What to work on. From the line containing "The height and width of the screenshot is (1568, 2352)." to the end of the listing, copy each line exactly and leave out all others.

Information shown.
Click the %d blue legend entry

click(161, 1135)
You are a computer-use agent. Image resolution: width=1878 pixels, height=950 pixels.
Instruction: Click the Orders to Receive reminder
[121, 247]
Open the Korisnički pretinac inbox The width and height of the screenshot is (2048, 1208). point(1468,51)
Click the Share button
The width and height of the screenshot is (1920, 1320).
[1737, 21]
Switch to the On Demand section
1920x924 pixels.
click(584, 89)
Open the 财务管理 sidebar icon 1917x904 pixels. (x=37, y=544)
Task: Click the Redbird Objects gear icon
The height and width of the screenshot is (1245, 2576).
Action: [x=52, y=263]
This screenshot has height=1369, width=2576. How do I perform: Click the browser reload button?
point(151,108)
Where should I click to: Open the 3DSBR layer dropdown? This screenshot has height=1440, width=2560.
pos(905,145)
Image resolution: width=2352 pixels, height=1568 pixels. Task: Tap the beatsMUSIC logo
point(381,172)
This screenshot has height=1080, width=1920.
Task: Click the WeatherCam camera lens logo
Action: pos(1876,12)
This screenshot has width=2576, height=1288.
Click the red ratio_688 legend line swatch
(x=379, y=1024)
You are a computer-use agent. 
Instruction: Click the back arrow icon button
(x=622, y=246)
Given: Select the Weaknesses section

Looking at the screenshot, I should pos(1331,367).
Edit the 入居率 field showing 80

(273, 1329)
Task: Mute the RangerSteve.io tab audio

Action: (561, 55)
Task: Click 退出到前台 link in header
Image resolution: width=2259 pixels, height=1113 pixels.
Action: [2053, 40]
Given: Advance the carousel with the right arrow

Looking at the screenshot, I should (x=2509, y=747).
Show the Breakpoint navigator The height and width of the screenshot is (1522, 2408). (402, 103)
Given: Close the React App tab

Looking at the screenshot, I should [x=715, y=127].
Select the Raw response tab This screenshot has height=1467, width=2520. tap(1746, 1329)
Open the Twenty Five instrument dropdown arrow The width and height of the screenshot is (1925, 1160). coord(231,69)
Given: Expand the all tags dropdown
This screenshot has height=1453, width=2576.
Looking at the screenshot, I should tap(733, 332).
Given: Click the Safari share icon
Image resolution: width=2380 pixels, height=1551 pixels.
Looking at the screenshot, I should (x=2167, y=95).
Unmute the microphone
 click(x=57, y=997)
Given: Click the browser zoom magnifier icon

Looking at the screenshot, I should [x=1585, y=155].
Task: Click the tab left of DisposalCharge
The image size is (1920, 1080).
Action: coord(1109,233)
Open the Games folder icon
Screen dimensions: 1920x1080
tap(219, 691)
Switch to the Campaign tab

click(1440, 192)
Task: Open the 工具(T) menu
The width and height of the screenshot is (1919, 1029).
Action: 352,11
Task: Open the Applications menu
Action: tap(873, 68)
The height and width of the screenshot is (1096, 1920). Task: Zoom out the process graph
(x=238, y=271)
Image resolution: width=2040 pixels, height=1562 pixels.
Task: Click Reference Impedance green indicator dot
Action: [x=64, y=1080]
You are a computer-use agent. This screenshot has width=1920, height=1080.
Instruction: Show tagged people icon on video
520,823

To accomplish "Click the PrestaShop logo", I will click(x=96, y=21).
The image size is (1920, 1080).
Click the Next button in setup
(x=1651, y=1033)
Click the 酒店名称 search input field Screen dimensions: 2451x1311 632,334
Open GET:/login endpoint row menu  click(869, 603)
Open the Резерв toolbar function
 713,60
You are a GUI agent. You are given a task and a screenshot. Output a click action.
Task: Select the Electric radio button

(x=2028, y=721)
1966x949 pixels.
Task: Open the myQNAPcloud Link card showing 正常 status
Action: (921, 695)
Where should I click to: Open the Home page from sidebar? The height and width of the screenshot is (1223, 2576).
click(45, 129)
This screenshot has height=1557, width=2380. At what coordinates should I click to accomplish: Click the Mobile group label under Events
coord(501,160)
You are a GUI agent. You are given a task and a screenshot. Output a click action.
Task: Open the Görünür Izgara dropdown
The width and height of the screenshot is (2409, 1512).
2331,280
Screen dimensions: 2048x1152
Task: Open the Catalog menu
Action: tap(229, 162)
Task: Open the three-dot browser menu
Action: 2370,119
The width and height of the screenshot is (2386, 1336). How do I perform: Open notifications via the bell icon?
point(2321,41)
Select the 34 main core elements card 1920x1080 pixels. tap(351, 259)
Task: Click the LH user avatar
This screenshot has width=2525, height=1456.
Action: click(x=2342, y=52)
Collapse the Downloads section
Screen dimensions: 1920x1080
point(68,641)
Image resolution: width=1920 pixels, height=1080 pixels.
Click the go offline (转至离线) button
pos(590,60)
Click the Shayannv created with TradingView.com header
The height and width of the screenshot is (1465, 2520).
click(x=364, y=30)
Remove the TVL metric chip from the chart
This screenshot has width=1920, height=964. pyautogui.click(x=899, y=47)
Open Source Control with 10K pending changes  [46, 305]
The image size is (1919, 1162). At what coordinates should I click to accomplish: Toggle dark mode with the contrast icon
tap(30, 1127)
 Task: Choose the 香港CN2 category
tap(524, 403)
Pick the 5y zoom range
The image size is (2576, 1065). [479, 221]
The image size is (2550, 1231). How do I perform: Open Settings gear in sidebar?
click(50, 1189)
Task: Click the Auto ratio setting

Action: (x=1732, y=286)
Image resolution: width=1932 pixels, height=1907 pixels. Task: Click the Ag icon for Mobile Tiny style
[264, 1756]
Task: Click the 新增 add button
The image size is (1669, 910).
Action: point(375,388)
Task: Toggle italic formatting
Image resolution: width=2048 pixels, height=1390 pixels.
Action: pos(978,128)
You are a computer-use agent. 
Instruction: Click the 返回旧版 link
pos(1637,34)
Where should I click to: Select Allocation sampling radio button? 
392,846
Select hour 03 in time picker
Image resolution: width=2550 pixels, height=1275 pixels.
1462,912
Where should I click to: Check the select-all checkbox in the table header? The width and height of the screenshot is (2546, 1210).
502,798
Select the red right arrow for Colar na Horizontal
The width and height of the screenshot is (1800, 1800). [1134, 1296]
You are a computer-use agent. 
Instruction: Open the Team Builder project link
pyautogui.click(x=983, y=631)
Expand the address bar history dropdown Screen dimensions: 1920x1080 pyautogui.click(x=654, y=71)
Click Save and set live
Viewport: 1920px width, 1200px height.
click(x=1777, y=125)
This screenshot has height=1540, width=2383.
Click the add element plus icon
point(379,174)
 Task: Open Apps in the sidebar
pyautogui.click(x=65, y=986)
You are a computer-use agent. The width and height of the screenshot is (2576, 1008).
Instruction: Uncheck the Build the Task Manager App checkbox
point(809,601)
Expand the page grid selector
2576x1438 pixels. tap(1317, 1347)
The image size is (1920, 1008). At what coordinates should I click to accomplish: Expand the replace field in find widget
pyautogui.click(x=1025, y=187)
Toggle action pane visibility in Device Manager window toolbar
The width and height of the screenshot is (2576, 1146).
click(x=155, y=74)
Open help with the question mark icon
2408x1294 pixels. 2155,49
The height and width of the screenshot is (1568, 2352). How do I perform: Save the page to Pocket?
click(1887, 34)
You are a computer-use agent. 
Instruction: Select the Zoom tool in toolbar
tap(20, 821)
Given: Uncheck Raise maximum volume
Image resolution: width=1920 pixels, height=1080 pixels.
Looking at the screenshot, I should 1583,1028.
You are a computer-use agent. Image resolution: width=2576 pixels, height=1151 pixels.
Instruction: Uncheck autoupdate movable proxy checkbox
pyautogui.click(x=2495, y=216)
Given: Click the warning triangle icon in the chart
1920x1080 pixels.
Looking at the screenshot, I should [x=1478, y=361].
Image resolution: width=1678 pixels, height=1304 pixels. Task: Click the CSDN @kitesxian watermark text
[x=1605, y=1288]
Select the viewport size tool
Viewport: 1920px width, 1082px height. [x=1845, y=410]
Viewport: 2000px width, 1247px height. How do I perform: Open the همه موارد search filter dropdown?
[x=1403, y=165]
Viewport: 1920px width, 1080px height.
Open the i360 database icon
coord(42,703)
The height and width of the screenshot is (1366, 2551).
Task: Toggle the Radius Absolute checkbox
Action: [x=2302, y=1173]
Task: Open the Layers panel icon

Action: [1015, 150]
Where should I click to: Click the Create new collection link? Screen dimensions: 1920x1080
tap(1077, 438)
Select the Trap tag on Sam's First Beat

Output for this task.
The height and width of the screenshot is (1568, 2352). How do I perform: Save the page to Pocket?
click(1887, 34)
You are a computer-use agent. 
Instruction: Select the Zoom tool in toolbar
tap(20, 821)
Given: Uncheck Raise maximum volume
Image resolution: width=1920 pixels, height=1080 pixels.
Looking at the screenshot, I should 1583,1028.
You are a computer-use agent. Image resolution: width=2576 pixels, height=1151 pixels.
Instruction: Uncheck autoupdate movable proxy checkbox
pyautogui.click(x=2495, y=216)
Given: Click the warning triangle icon in the chart
1920x1080 pixels.
Looking at the screenshot, I should [x=1478, y=361].
Image resolution: width=1678 pixels, height=1304 pixels. Task: Click the CSDN @kitesxian watermark text
[x=1605, y=1288]
Select the viewport size tool
Viewport: 1920px width, 1082px height. [x=1845, y=410]
Viewport: 2000px width, 1247px height. How do I perform: Open the همه موارد search filter dropdown?
[x=1403, y=165]
Viewport: 1920px width, 1080px height.
Open the i360 database icon
coord(42,703)
The height and width of the screenshot is (1366, 2551).
Task: Toggle the Radius Absolute checkbox
Action: [x=2302, y=1173]
Task: Open the Layers panel icon

Action: [1015, 150]
Where should I click to: Click the Create new collection link? Screen dimensions: 1920x1080
tap(1077, 438)
Select the Trap tag on Sam's First Beat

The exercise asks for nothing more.